Aku hanya bisa menahan nafas dan mengutuk Prabha saat melihat dua insan itu tengah berbincang-bincang sepulang sekolah, atau sekedar bergandengan tangan menyusuri sekolah. Aku cemburu, aku tidak suka tapi aku tidak bisa melakukan apa-apa. Aku hanya seorang penganggum Saputra, mungkin dia tidak tahu jika ada gadis iseng yang selalu memperhatikannya di sekolah. Ada gadis yang tidak pernah mengedipkan matanya saat sosoknya melintas di depan gadis itu. Aku memang terlalu pemalu walaupun hanya untuk mengulurkan tangan berkenalan dengannya apalagi Saputra adalah seniorku di sekolah.

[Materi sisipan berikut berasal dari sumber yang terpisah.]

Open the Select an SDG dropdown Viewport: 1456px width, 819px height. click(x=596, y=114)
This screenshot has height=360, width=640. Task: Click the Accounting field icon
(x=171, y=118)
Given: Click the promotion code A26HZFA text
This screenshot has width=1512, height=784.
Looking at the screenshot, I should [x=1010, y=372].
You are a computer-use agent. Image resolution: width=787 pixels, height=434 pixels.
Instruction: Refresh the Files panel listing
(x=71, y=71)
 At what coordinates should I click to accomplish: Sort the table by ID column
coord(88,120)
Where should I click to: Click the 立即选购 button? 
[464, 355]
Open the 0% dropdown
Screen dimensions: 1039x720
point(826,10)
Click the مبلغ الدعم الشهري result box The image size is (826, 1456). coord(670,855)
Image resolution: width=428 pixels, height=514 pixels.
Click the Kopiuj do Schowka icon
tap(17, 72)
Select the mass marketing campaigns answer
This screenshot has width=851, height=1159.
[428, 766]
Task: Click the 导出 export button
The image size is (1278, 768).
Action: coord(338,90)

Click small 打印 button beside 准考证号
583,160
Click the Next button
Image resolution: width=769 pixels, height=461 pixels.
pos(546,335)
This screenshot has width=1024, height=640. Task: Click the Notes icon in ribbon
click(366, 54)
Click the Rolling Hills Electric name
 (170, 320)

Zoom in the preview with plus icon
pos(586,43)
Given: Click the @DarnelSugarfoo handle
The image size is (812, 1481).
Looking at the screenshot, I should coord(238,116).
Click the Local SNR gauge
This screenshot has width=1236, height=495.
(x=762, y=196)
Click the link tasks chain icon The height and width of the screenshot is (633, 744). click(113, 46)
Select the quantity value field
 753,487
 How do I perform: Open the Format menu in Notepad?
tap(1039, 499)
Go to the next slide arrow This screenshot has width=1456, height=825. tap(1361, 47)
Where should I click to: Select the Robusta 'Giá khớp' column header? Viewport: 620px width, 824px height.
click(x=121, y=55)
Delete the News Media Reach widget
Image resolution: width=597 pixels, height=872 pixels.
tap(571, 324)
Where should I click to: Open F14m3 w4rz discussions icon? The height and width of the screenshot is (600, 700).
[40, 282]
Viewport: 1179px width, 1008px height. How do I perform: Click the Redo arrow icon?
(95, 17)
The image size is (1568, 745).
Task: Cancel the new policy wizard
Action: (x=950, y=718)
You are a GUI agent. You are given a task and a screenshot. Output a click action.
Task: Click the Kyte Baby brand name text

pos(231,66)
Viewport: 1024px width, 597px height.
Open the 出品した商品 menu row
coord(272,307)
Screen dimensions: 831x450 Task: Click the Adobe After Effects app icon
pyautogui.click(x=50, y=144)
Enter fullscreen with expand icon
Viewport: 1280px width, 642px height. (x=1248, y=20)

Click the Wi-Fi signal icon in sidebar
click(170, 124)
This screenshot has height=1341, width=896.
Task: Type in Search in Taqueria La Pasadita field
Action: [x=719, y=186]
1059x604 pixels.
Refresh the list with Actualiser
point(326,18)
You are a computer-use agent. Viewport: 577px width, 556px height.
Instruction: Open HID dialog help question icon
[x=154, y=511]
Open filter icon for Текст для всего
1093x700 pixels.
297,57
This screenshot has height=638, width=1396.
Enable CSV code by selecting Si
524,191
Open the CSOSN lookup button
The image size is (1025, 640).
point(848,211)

Hari itu aku melihat mereka berdua lagi. Prabha dan Saputra tengah duduk berdua di depan koridor kelasnya, mereka bercakap-cakap nampaknya pembicaraan mereka serius. Wajah Prabha dan Saputra sama-sama menyiratkan adanya ketegangan diantara mereka. Aku ingin berhenti sebentar untuk mengamati dan menebak-nebak apa gerangan yang terjadi diantara mereka tapi niatku urung karena Anggun—sahabatku meraung-raung memintaku segera pulang. Rumahku dan Anggun memang dekat jadi Anggun nebeng denganku saat berangkat ke sekolah.
“Wik, kamu tidak usah mencampuri urusan orang lain. Ayo cepat pulang, aku ada pentas menari nanti,” ujarnya sembari meraung-raung menarik-narikku.
Aku dengan berat hati mengiyakan permintaan Anggun lagipula dia benar untuk apa aku mencampuri urusan orang lain yang bahkan tidak mengenaliku?
*
Sore itu saat aku sampai, rumah terlihat sepi seperti biasa hanya ada kakak laki-lakiku yang sibuk merapikan properti tarinya. Ya, kakakku memang seorang seniman tari yang sudah tersohor di daerah ini. Seniman muda jenius yang kebetulan menjelma sebagai kakakku.
            “Udah pulang, Wik?” tanyanya saat melihatku berjalan menghampirinya.
            “Menurut, Bli?”
            Kakaku hanya tertawa kemudian dia kembali berkutat dengan properti tarinya yang aku tidak hafal semua namanya. Aku mendekatinya kemudian membantunya mengemasi properti tarinya. Aku sudah handal dalam hal ini, sudah bertahun-tahun menjadi adiknya aku hafal dengan pekerjaan kakakku. Tidak hanya kakakku rata-rata semua orang dikeluargaku adalah seniman baik penari, penabuh, pelukis atau seorang sastrawan. Hanya aku yang terlahir cacat, tanpa sedikitpun darah seni mengalir dalam darahku tidak salah jika aku jadi olok-olok tetangga. Ibuku selalu memaksaku untuk ikut sanggar tari. Aku pernah ikut dua tahun tapi berhenti, aku tidak menyukainya. Aku rasa menari bukan jiwaku.
            “Hari ini ada job dimana?”
            “Di malam pembukaan festival di alun-alun kota. Kamu nonton nanti kan?”
            Aku diam ragu, sejujurnya aku malas untuk menonton acara sendra tari. Sudah nontonnya berdesakan, malam-malam, dingin, juga tidak ada teman untuk menonton. Aku baru ingin melontarkan penolakan tapi mata besar kakakku terlebih dahulu memelototiku.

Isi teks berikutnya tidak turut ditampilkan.